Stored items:
▼
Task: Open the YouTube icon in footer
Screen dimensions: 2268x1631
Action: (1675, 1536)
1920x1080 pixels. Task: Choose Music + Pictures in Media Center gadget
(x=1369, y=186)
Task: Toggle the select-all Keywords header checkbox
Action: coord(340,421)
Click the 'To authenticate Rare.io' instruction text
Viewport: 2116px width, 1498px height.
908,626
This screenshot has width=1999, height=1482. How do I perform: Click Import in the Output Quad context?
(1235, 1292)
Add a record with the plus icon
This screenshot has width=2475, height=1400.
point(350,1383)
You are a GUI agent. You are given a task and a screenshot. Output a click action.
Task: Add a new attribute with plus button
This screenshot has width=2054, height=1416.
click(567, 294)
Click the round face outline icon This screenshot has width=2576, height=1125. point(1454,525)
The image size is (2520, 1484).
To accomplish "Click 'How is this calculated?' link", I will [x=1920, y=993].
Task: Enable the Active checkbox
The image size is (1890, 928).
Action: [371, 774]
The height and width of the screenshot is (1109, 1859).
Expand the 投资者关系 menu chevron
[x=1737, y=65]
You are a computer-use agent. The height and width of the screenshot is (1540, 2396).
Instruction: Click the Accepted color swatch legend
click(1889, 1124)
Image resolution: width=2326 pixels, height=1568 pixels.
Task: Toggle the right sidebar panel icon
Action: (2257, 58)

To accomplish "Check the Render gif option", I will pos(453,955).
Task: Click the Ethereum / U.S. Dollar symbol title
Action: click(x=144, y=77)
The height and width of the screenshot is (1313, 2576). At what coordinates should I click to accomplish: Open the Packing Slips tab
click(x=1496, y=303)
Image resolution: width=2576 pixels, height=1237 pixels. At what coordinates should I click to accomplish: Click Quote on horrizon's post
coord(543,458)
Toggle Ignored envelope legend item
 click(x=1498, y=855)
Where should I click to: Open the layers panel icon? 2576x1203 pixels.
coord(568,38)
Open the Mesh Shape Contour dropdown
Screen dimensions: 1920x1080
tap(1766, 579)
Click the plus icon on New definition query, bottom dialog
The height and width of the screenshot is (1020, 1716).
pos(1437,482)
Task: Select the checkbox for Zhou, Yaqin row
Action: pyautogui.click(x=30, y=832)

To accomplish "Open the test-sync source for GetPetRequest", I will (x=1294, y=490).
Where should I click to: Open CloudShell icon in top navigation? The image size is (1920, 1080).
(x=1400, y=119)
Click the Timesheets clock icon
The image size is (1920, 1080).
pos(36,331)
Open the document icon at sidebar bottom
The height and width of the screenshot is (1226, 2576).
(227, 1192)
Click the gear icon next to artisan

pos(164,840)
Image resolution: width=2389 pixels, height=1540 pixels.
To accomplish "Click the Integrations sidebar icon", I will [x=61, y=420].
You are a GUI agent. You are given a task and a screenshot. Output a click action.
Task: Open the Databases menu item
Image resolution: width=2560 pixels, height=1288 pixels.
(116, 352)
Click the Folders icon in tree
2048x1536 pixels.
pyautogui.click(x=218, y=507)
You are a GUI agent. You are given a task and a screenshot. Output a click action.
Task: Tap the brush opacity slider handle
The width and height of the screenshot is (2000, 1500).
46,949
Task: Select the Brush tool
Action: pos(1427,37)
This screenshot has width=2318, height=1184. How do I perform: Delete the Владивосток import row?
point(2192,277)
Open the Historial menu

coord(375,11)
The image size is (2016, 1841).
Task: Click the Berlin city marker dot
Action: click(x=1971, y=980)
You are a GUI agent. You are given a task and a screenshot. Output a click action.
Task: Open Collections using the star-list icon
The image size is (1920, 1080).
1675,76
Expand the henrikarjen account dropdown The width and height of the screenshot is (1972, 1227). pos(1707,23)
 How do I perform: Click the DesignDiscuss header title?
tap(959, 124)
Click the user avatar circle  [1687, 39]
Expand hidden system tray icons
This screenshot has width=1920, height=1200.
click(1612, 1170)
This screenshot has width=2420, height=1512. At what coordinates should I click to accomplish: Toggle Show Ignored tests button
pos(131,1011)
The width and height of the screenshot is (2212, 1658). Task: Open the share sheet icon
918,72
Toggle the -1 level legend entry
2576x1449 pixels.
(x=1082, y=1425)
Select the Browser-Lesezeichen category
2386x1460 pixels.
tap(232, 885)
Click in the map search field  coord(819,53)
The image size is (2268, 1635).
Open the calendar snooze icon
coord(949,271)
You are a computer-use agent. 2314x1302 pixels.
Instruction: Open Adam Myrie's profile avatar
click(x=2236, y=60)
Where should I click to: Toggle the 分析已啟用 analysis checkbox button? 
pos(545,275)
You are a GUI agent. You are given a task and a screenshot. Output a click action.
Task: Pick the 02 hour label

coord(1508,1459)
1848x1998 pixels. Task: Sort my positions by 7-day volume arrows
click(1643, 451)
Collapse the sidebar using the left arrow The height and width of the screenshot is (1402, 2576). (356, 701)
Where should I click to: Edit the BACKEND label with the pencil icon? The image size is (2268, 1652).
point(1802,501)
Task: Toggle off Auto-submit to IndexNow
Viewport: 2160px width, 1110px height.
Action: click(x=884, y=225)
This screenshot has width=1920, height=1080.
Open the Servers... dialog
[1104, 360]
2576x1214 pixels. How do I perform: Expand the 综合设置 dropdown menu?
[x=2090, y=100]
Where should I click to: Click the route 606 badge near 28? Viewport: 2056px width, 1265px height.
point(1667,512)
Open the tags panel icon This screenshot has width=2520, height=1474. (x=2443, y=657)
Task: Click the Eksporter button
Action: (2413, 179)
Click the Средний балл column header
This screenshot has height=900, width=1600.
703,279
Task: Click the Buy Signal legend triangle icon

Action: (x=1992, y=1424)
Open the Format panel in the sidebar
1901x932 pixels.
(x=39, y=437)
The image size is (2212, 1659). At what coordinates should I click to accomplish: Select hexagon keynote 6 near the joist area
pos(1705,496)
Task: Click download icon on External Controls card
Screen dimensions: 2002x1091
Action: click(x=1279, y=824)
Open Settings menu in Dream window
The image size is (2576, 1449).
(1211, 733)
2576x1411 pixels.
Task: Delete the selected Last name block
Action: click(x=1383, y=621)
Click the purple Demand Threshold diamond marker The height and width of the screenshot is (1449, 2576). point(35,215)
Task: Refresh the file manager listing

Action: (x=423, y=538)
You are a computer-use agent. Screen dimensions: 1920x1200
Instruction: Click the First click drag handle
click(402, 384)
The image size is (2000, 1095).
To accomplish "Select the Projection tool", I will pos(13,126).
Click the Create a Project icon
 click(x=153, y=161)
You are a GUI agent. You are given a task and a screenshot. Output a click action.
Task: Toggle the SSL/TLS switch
▲
Your task: Above this instruction are the records; retype exactly the lines from the one containing "Task: Enable the Active checkbox" up to and including the one containing "Click the Timesheets clock icon".

Your solution:
Task: Enable the Active checkbox
The image size is (1890, 928).
Action: [371, 774]
The height and width of the screenshot is (1109, 1859).
Expand the 投资者关系 menu chevron
[x=1737, y=65]
You are a computer-use agent. The height and width of the screenshot is (1540, 2396).
Instruction: Click the Accepted color swatch legend
click(1889, 1124)
Image resolution: width=2326 pixels, height=1568 pixels.
Task: Toggle the right sidebar panel icon
Action: (2257, 58)

To accomplish "Check the Render gif option", I will pos(453,955).
Task: Click the Ethereum / U.S. Dollar symbol title
Action: click(x=144, y=77)
The height and width of the screenshot is (1313, 2576). At what coordinates should I click to accomplish: Open the Packing Slips tab
click(x=1496, y=303)
Image resolution: width=2576 pixels, height=1237 pixels. At what coordinates should I click to accomplish: Click Quote on horrizon's post
coord(543,458)
Toggle Ignored envelope legend item
 click(x=1498, y=855)
Where should I click to: Open the layers panel icon? 2576x1203 pixels.
coord(568,38)
Open the Mesh Shape Contour dropdown
Screen dimensions: 1920x1080
tap(1766, 579)
Click the plus icon on New definition query, bottom dialog
The height and width of the screenshot is (1020, 1716).
pos(1437,482)
Task: Select the checkbox for Zhou, Yaqin row
Action: pyautogui.click(x=30, y=832)

To accomplish "Open the test-sync source for GetPetRequest", I will (x=1294, y=490).
Where should I click to: Open CloudShell icon in top navigation? The image size is (1920, 1080).
(x=1400, y=119)
Click the Timesheets clock icon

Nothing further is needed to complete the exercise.